## begin Stored records

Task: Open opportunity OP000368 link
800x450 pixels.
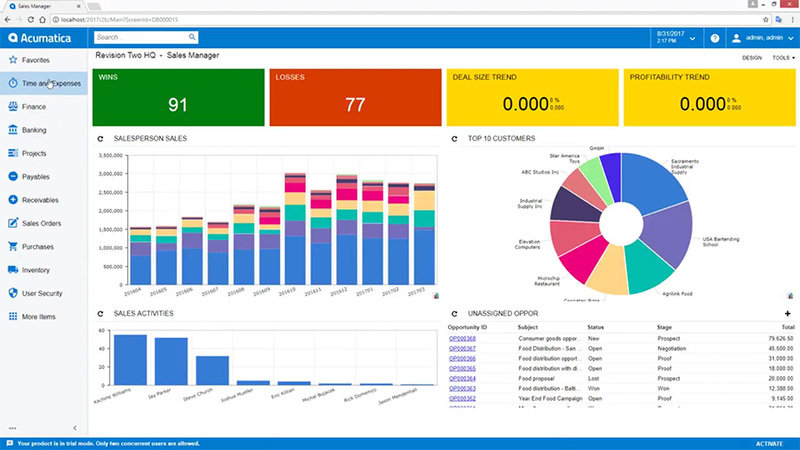Action: (462, 339)
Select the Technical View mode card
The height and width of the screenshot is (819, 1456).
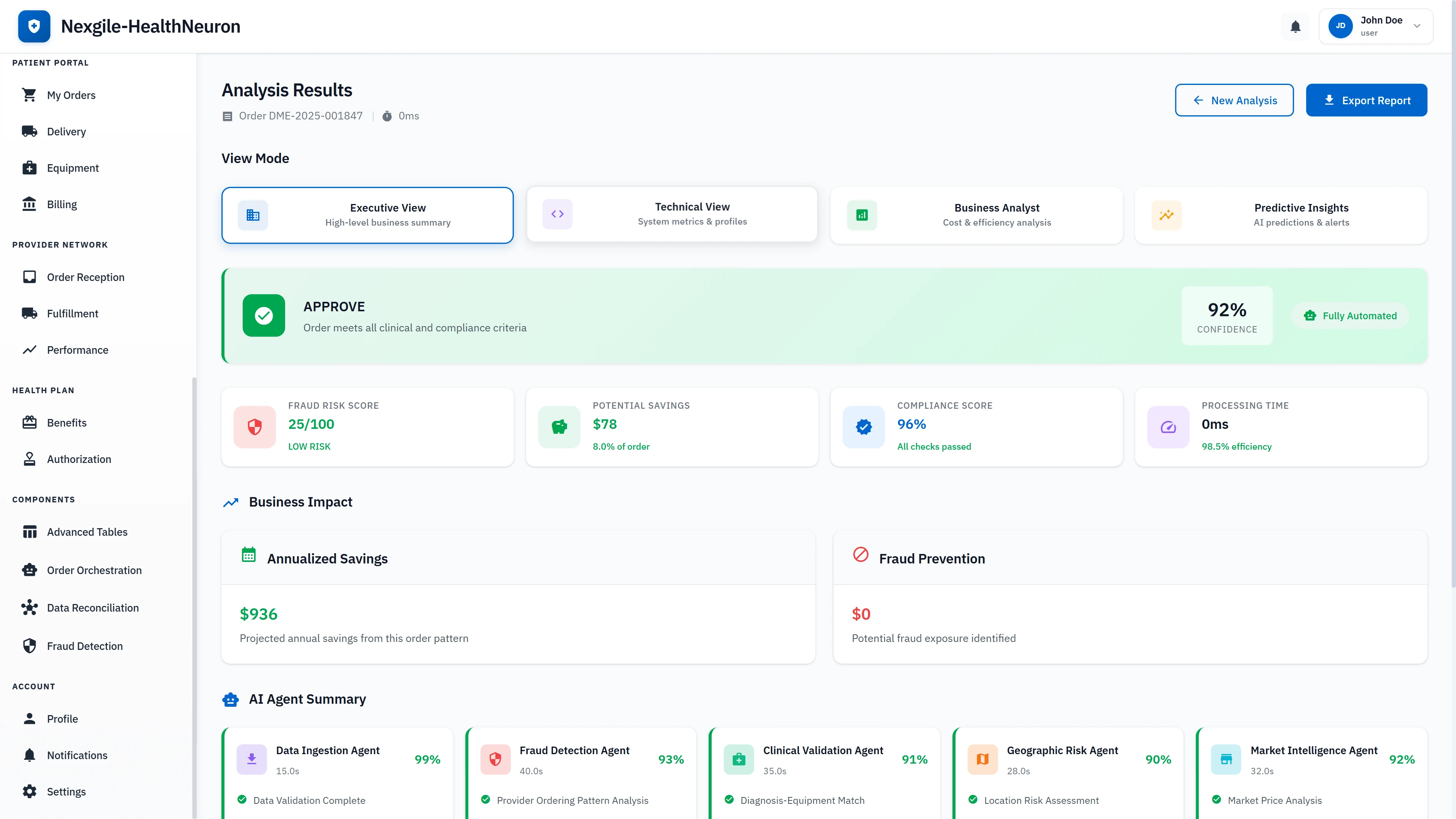[x=672, y=214]
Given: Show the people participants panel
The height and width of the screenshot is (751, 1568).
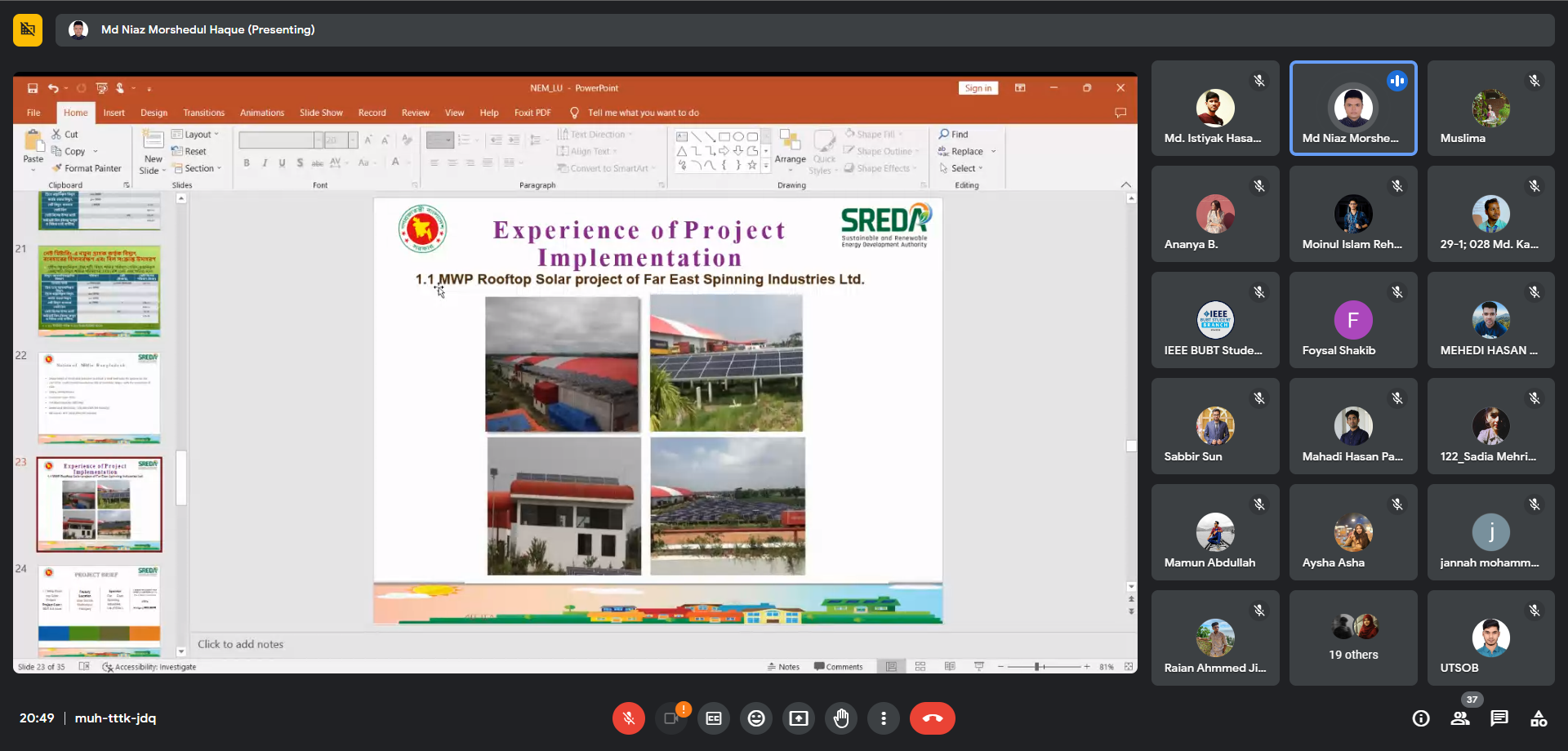Looking at the screenshot, I should tap(1460, 718).
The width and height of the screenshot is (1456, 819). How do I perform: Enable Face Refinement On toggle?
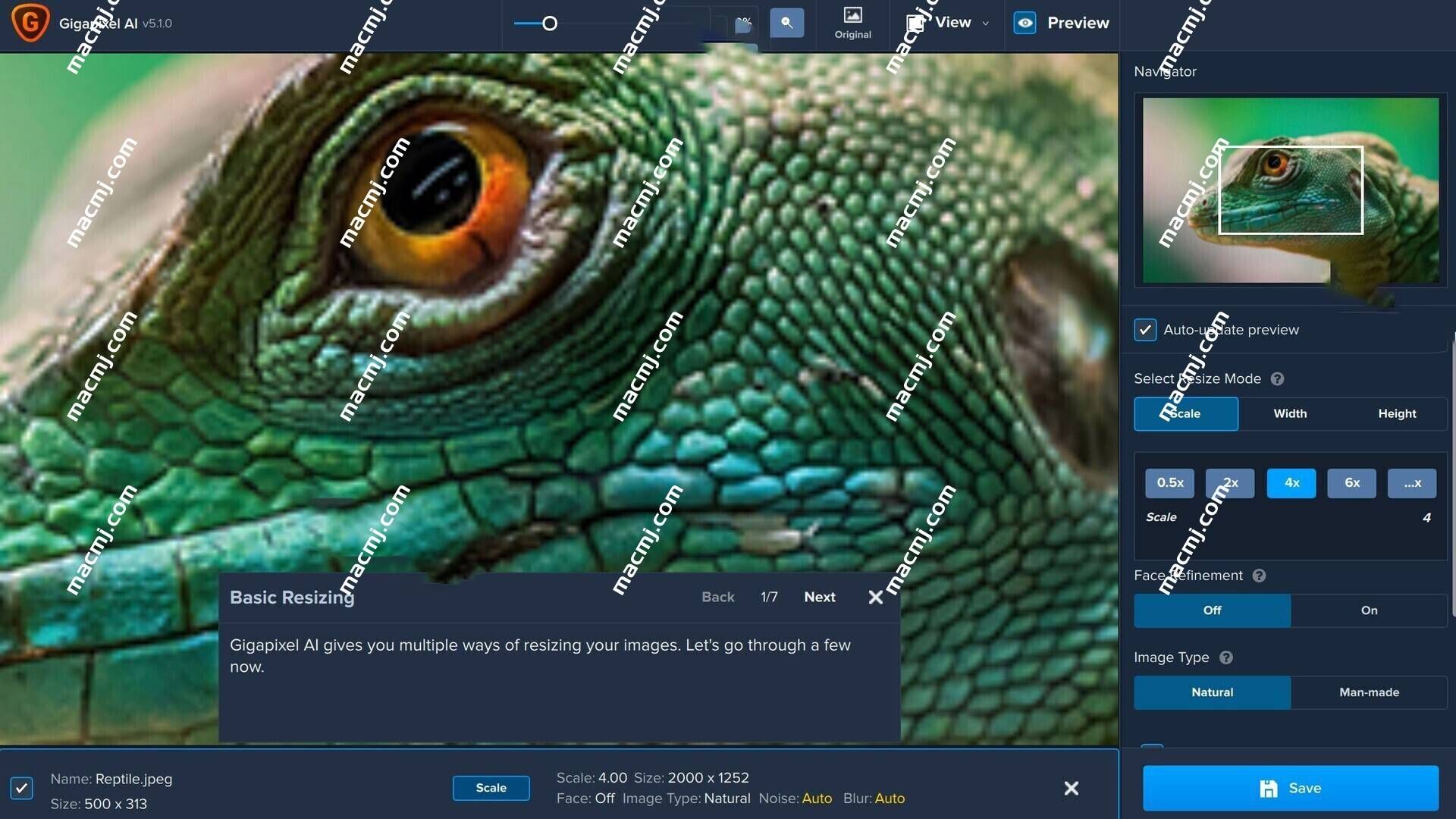tap(1368, 610)
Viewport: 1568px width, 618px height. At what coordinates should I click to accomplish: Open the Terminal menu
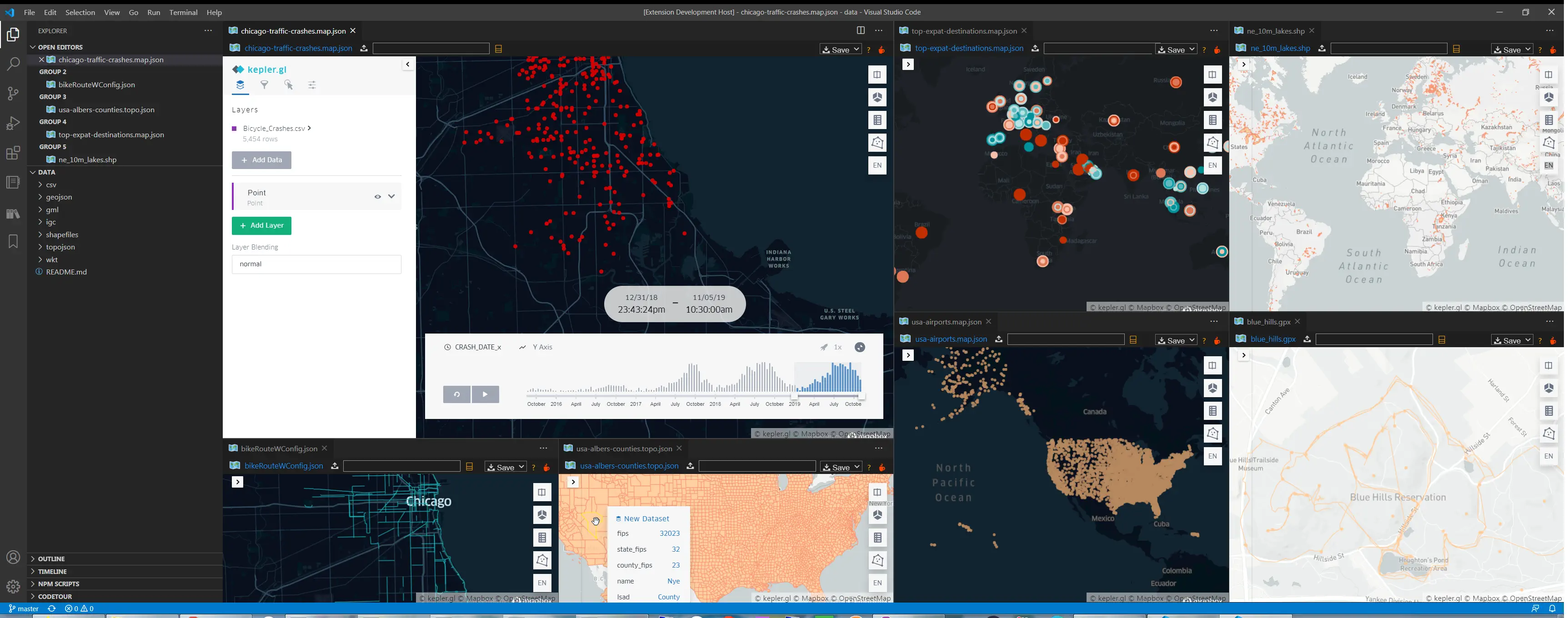[183, 12]
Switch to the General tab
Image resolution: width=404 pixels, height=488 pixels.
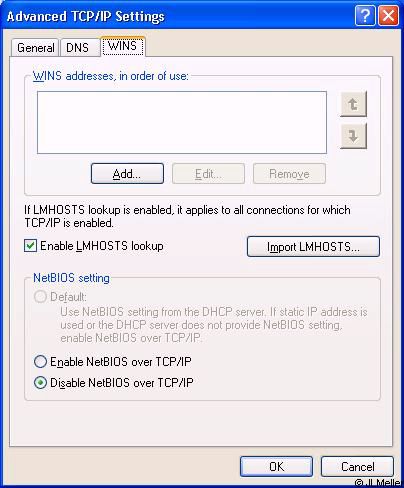pyautogui.click(x=35, y=48)
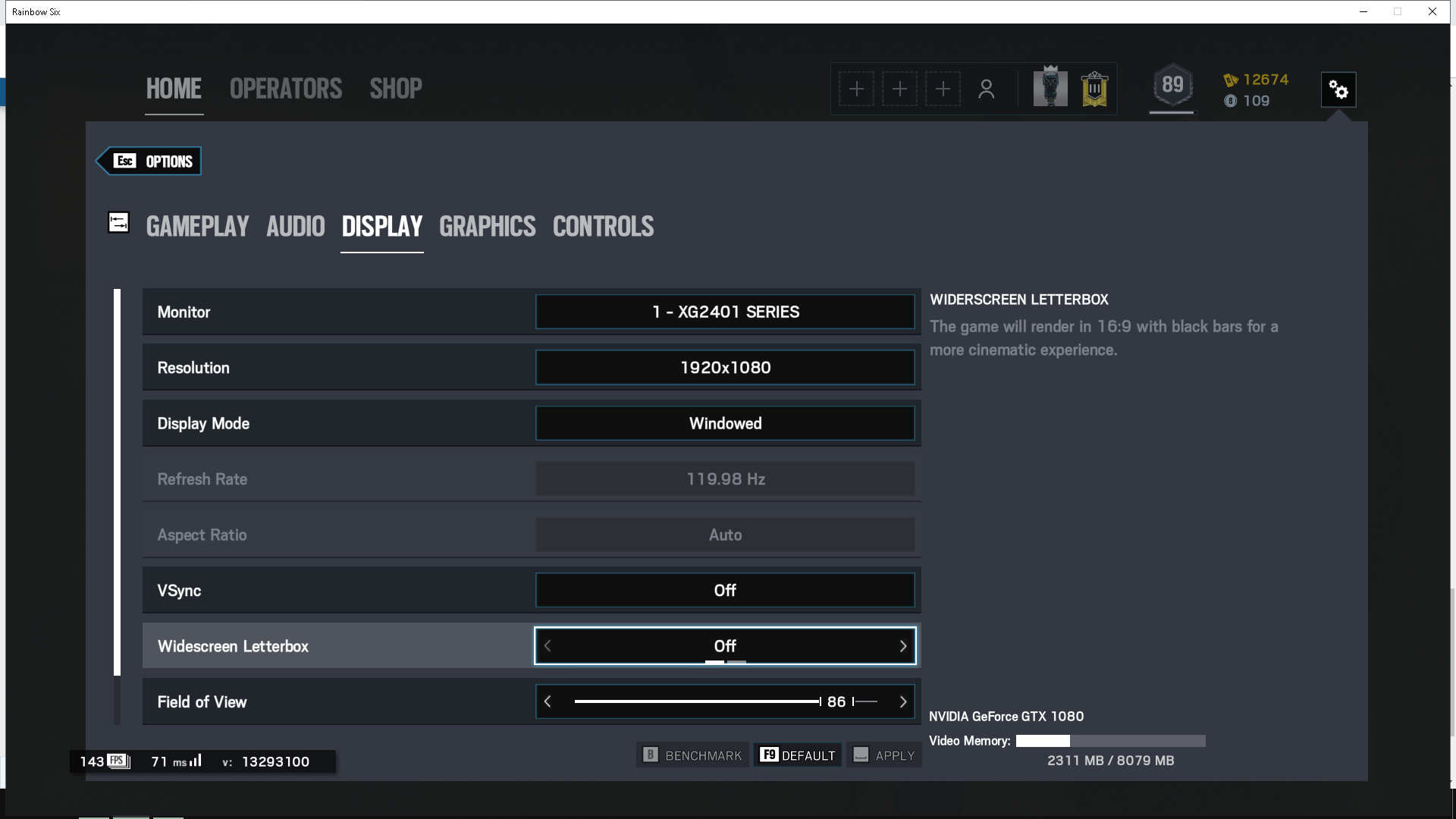Click the gold rank badge icon
Screen dimensions: 1456x819
tap(1094, 89)
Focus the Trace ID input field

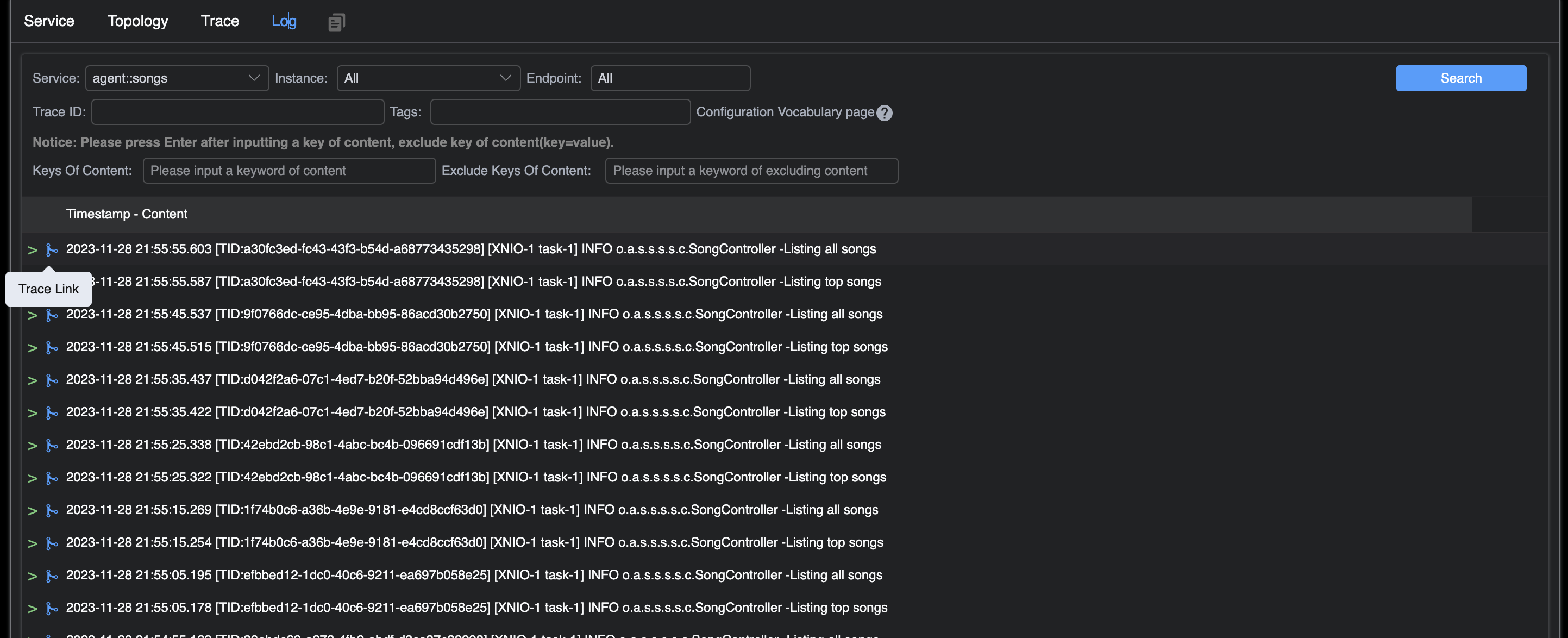(x=237, y=112)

## end Stored records

* **Description of the task**
Please convert the items from the line with "Select the Technical View mode card" to the line with "tap(1368, 610)" into a two-column CSV with the headers item_text and answer, one row per item. Put each field in double quotes, replace line breaks with spaces, and leave the pictures out.

* **Written reply**
item_text,answer
"Select the Technical View mode card The height and width of the screenshot is (819, 1456).","[x=672, y=214]"
"Given: Show the people participants panel The height and width of the screenshot is (751, 1568).","Looking at the screenshot, I should tap(1460, 718)."
"The width and height of the screenshot is (1456, 819). How do I perform: Enable Face Refinement On toggle?","tap(1368, 610)"